Peter Bogdanovich, the Oscar-nominated director of The Last Picture Show, What’s Up, Doc?, and Paper Moon, has died. The filmmaker’s daughter Antonia Bogdanovich confirmed her father’s death to The Hollywood Reporter Thursday. He was 82.
An icon of “New Hollywood” of the 1960s and 1970s, Bogdanovich first made a name for himself as a film programmer at the Museum Of Modern Art in New York, where he penned monographs about and screened the features of cinematic heroes like Orson Welles, Howard Hawks, and John Ford.
At the encouragement of director Frank Tashlin, and inspired by the example of the film-lovers-turned-filmmakers of the French New Wave, Bogdanovich and his then-wife and collaborator Polly Platt moved to Los Angeles in 1964, where they not only staked out careers in the film industry but became acquainted with the directors whose work they’d celebrated back in New York.
Following a stint in the stable of B-movie impresario Roger Corman, Bogdanovich turned to making his own movies, beginning with 1968’s Corman-produced Targets and its 1971 follow-up, an adaptation of an autobiographical novel by Larry McMurtry. Shot, at the suggestion of Welles, in black-and-white, The Last Picture Show tells the coming-of-age story of two friends in a north Texas town (Timothy Bottoms and Jeff Bridges) at the dawn of the 1950s—their loss of innocence, and that of the culture around them, symbolized by the closure of local movie house.

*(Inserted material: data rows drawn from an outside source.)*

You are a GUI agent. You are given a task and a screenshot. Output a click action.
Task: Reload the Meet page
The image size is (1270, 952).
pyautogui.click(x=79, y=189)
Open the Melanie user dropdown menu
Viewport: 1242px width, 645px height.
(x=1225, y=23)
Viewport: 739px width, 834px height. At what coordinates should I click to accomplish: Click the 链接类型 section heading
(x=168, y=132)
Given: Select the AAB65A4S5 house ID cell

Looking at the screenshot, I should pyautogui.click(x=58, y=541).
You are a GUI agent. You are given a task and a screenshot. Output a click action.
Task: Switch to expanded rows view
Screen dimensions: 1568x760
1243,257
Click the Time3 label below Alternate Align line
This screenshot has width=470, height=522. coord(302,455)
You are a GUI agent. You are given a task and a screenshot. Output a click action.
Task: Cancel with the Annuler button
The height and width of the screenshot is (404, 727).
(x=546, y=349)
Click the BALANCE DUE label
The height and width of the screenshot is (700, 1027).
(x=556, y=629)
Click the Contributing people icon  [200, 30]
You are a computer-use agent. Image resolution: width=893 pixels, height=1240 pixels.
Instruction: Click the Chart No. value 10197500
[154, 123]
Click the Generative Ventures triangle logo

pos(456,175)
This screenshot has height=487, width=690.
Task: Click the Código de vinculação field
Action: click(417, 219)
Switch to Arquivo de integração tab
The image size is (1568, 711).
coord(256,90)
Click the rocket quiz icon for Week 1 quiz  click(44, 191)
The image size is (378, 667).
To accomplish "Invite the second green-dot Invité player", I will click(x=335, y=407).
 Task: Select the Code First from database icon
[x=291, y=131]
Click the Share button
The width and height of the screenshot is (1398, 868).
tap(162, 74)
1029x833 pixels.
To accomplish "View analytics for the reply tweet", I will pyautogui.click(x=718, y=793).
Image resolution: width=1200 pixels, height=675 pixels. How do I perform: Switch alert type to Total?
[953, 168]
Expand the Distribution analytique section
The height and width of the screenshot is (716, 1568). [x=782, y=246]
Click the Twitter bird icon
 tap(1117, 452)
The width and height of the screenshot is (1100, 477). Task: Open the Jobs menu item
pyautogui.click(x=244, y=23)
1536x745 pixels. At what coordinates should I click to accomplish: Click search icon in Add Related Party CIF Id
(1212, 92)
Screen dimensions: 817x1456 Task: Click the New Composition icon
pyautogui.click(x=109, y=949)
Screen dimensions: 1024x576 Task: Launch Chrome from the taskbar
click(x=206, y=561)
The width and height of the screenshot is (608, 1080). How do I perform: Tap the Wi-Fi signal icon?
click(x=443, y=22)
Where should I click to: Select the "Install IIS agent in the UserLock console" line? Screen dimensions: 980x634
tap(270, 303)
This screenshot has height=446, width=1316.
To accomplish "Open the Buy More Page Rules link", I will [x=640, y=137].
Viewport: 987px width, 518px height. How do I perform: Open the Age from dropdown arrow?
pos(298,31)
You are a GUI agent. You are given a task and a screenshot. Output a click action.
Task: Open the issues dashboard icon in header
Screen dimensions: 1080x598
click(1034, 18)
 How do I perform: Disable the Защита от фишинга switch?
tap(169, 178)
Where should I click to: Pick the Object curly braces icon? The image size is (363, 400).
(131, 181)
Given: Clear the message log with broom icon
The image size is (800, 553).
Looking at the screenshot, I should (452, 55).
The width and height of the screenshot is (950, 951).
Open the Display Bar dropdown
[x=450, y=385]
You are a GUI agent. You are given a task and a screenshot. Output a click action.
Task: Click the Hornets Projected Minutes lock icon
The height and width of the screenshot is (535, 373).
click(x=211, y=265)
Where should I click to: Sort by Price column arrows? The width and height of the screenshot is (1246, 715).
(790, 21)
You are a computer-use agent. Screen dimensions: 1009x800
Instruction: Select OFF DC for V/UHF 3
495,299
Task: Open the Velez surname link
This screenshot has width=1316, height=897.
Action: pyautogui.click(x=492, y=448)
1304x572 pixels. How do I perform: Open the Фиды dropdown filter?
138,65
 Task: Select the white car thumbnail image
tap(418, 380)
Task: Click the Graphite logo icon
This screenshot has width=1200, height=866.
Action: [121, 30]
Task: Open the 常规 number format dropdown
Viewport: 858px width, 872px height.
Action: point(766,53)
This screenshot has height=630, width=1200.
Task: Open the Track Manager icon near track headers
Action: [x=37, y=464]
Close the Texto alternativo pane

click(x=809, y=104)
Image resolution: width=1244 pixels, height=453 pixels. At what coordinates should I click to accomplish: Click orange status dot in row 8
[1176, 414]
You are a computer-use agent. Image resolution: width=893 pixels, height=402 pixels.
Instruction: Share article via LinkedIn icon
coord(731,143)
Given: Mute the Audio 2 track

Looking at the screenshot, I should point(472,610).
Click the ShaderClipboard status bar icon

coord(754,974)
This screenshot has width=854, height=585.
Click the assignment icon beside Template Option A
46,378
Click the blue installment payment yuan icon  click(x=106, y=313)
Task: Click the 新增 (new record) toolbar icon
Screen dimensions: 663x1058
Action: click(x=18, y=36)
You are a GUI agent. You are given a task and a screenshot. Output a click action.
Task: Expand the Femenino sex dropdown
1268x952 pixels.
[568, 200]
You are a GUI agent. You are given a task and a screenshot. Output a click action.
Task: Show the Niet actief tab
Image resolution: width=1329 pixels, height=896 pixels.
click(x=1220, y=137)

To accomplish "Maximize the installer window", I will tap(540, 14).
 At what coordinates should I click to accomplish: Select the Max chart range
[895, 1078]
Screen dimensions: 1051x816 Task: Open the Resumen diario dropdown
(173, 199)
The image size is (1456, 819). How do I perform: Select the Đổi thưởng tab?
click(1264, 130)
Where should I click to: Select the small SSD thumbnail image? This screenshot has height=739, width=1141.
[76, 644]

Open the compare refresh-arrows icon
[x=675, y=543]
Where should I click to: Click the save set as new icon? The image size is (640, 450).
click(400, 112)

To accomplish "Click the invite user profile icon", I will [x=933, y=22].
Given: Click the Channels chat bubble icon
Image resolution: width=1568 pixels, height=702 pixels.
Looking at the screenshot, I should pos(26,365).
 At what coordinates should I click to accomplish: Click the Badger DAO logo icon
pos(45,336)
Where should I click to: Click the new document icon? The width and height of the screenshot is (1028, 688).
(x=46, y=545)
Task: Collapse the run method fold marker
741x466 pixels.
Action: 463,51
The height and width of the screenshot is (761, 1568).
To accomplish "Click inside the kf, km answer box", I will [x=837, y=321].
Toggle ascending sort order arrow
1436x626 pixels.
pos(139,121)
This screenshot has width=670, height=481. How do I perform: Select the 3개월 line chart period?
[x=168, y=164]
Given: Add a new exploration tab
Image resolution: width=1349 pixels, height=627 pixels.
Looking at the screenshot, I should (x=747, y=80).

The film earned Oscars for supporting turns from Cloris Leachman and Ben Johnson, made big-screen stars of showbiz scion Bridges and model Cybill Shepherd, and moved Bogdanovich to the forefront of a band of young directors whose morally complicated, formally experimental, and auteur-driven pictures re-energized a flagging American film industry.
After The Last Picture Show, Bogdanovich ran Barbra Streisand and Ryan O’Neal through the spectacular stunts and motormouthed dialogue of the Hawksian screwball comedy What’s Up, Doc?, and returned to black-and-white (and leading man O’Neal) for another Oscar darling, the Depression-era con-artist caper Paper Moon.
Paper Moon would make O’Neal’s daughter and co-star, Tatum, the youngest winner in the history of the Academy Awards, but Bogdanovich’s professional fortunes cooled throughout the remainder of the ’70s. The Directors Company, which he formed with Francis Ford Coppola and William Friedkin, went bust after three releases—though two of them were The Conversation and Paper Moon, so not too shabby.
A much-publicized affair with Shepherd led to the end of Bogdanovich’s marriage to Platt and the flops Daisy Miller and At Long Last Love. His reunion with the O’Neals, Nickelodeon, didn’t fare much better. Though the following decade began with tragedy for Bogdanovich—his girlfriend and They All Laughed star Dorothy Stratten was murdered by her estranged husband in 1980—by 1985, the Rocky Dennis biopic Mask restored some of Bogdanovich’s box-office and critical luster.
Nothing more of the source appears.